Like so many aspects of care, there is huge geographical variation, and quite different approaches are being adopted across the UK Nations. The Scottish Government and NHS Scotland have published their own advice to inform the process of making injectable weight management drugs available and to prevent variation between Health Boards across Scotland. We review the suggested phased approach to introduction in Around the Nations.

With around 9 months’ experience of using tirzepatide in the management of type 2 diabetes, with support from medicines management colleagues, I have recently developed an audit tool to review outcomes. I plan to share our learnings from this audit in a future issue of the journal.

Microvascular complications

A summary of the ABCD and UKKA guidance on the management of chronic kidney disease (CKD) in type 2 diabetes was published in October in Diabetic Medicine. The proposed four tiers of intervention clarify where it would be appropriate to seek specialist advice and guidance. Read our Diabetes Distilled summary here.

Having covered cardiovascular risk assessment extensively in the journal and emphasising situations and circumstances where risk may be underestimated – an example being in those with CKD – I was interested to read in the guidelines about CKD Patch, a calculator that incorporates the kidney disease measures of eGFR and urine albumin:creatinine ratio to enhance the prediction for cardiovascular risk.

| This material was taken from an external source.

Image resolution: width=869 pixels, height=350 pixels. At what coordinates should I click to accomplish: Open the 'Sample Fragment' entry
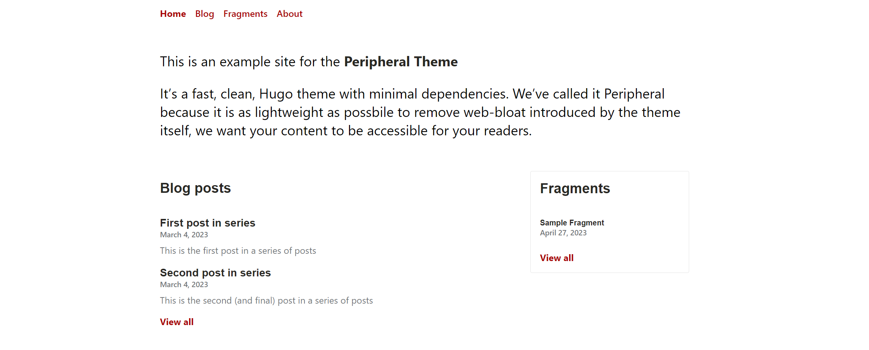[572, 223]
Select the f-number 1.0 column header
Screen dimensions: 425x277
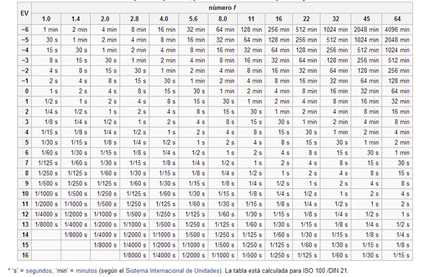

When we think about the nerve damage that is caused by diabetes, most of us would tend to think about peripheral neuropathy, and assessing for this in the lower extremities is firmly embedded in the annual foot examination that all people with diabetes should receive. However, damage can also affect the autonomic systems, which control involuntary processes within the body. We may enquire about sexual dysfunction, gastrointestinal symptoms such as gastroparesis, and impaired hypoglycaemia awareness, all of which may be the result of autonomic neuropathy; however, we might perhaps pay less attention to the impact that neuropathy can have on the cardiovascular system.

Cardiovascular autonomic neuropathy (CAN) occurs when the nerves controlling the heart and circulation are damaged, and is a common and potentially serious condition, but one which I suspect is not so actively looked for. Given the potentially devastating adverse effects, it is of great importance to minimise risk factors, recognise the key clinical signs and optimise early interventions. Read more about CAN here.

New e-Learning modules: Continuous glucose monitoring

Finally, I am proud, along with my co-authors Su Down and Nicola Milne, to introduce a new suite of e-Learning modules from the PCDS. Make it simple, keep it safe is our free resource to support the implementation of continuous glucose monitoring (CGM) technology in primary care. It comprises five, 30-minute, interactive modules which can be completed in any order, at any time, covering everything from prescribing fundamentals to advanced data interpretation:

  • Module 1: What is CGM and who is eligible?
  • Module 2: Initiating CGM in primary care.
  • Module 3: Introduction to Time in Range.
  • Module 4: Interpreting glucose profiles.
  • Module 5: Advanced interpretation of ambulatory glucose profiles – case studies.

You can learn all you need to know about CGM in primary care, or refresh your knowledge, and earn up to 5 CPD points by completing each module and their accompanying assessments, available here.

I hope you find the modules, and this issue of the journal, very helpful!